Musicians are workers. Most of the time we don’t want to think of ourselves as such, but those at the helm of our multi-billion-dollar domestic music industry do when they can use our labour to further their profits.

But just like musicians will rethink, challenge, reimagine, and remake everything in their musical practice, we can do the same thing with the established ‘realities’ of being a musician: being underpaid, being exploited in the workplace, being abused or under-represented. Joining the union is a small but concrete step towards breaking the idea that we can’t change these things. Collective action and solidarity, the foundations of Musicians Australia, are antidotes to enforced resilience — they lay the pathway to together building a creative landscape we can thrive in.

Musicians are workers. Most of the time we don’t want to think of ourselves as such, but best believe that those at the helm of our multi-billion-dollar domestic music industry do when they can use our labour to further their profits. Without our creative labour, the ‘industry’ just doesn’t exist. So if that’s the same dynamic as any other worker in their job faces, the same is true of its solution — workers win dignified pay and dignified conditions for themselves and their colleagues when they fight together in a union. It’s really that simple.

Since joining Musicians Australia, I’ve been a small part of the $250 minimum fee campaign, which has been a hugely energising experience. Speaking to Parliamentarians or giving an interview on live national TV about our demands feel like they should have been the highlights. In reality, it has been the conversations backstage or in the studio about collective action, about being paid properly, about actually how blinding ridiculous it is to have friends paid $3 (!!) for their performances at a major venue while millions are poured out in government grants, that have stuck with me.

At a time of unprecedented focus on cultural policy, with a head-spinning number of peak bodies spruiking ‘industry’ initiatives that clearly left actual working musicians behind, I’m proud to continue to be part of a campaign wrenching the spotlight back onto musicians and what they actually need.

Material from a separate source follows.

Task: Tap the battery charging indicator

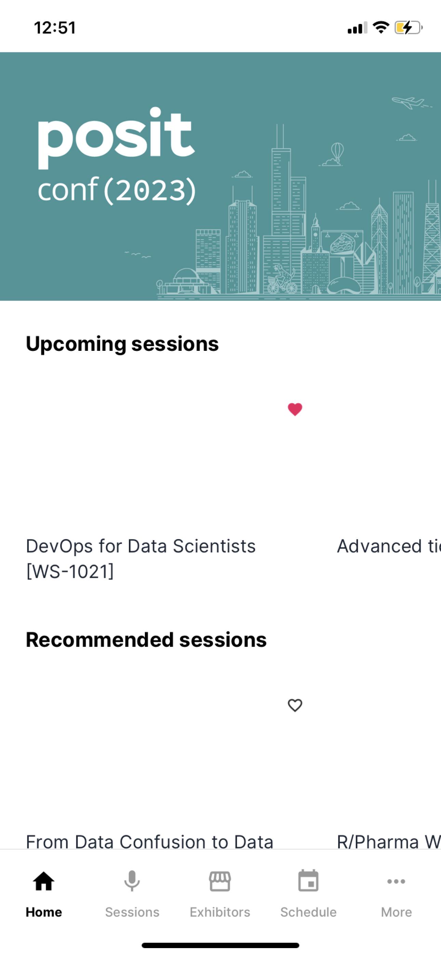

I am not an experienced, decades-long veteran of the music industry. I’m 23. I play in bands with my talented, creative friends at local venues. I record after my rent-paying, non-music work day with my bandmates in bedrooms and in shoe-boxed sized studios with Ableton stock plug-ins and a $200 bass guitar. I belong in the union, because it’s big enough for all of us, and when we win for one, we win for all. And if that’s true for me, it’s true for you.

We do not need to accept that things cannot change. We hold more power when we act together than we might think, and we’ll only find out just how far we can go when we try.